R package to create and check standard files for dbGaP submission
Other
1 stars 3 forks source link

improve checking of consent codes #24

Open laurieca opened 5 years ago

laurieca commented 5 years ago

The function “check_subj” has a parameter of “subj_exp” which is to be a dataframe with two variables (“SUBJECT_ID”,”CONSENT”). The code then compares the consent in this set with consent variable in the subject-consent dbgap file. Comparing consents I think needs manual intervention so I’m not sure what the best thing would be for any modification of “check_subj”.

Example: My understanding is that “subj_exp” would usually be the subjects in the freeze that we are currently working on.
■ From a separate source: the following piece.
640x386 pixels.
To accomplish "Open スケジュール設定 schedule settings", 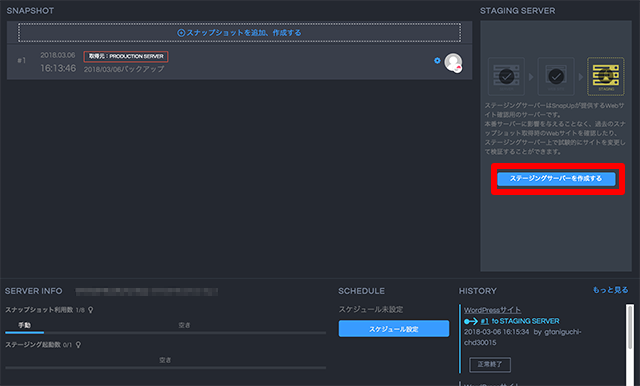I will point(394,329).
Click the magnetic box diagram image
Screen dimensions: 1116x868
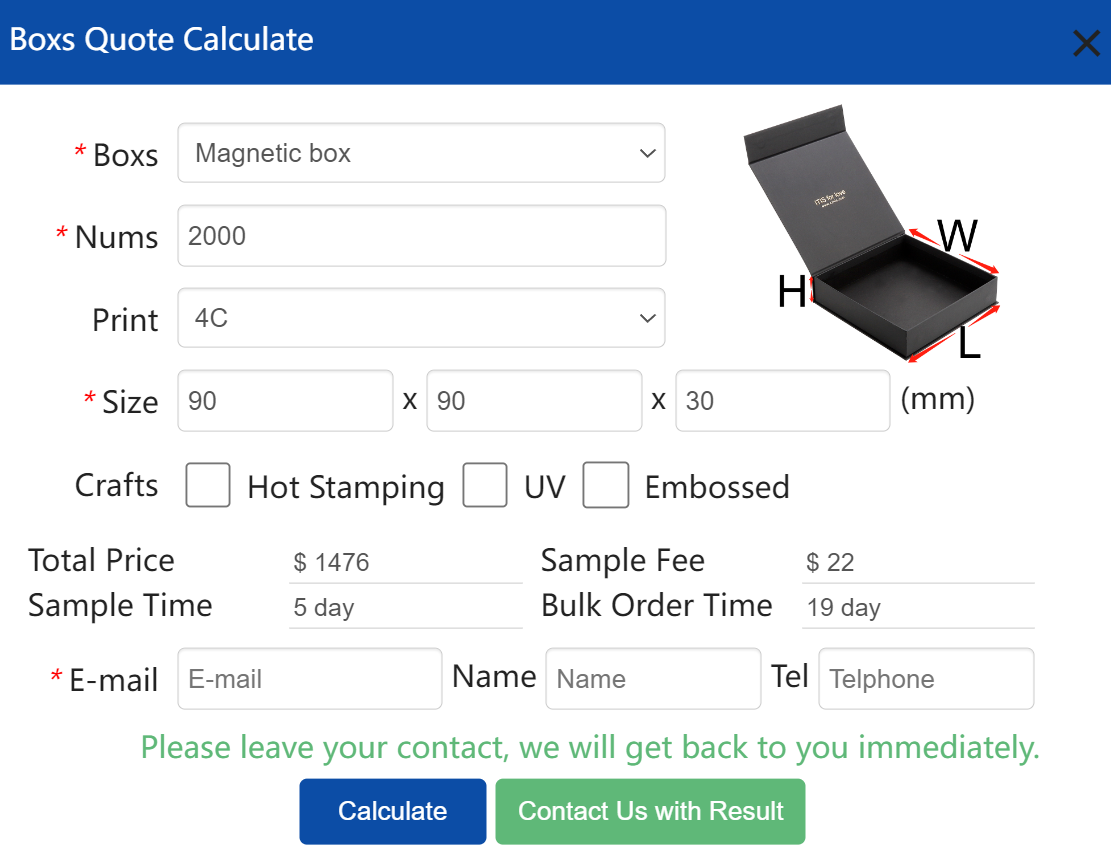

However the consent code information in the master subject annotation is in a different format than the CONSENT variable in the subject file (e.g. for SAFS, consent in subject file is 0 or 1, with the definition of 1 being in the data dictionary; the consent in the subject annotation is “DS-DHD-IRB-PUB-MDS-RD”. It does ‘match’ the definition in the subject file data dictionary but ….

smgogarten commented 5 years ago

This could be addressed by substituting the consent code for the value in the data dictionary, and then doing a table of expected value vs observed value instead of reporting mismatches.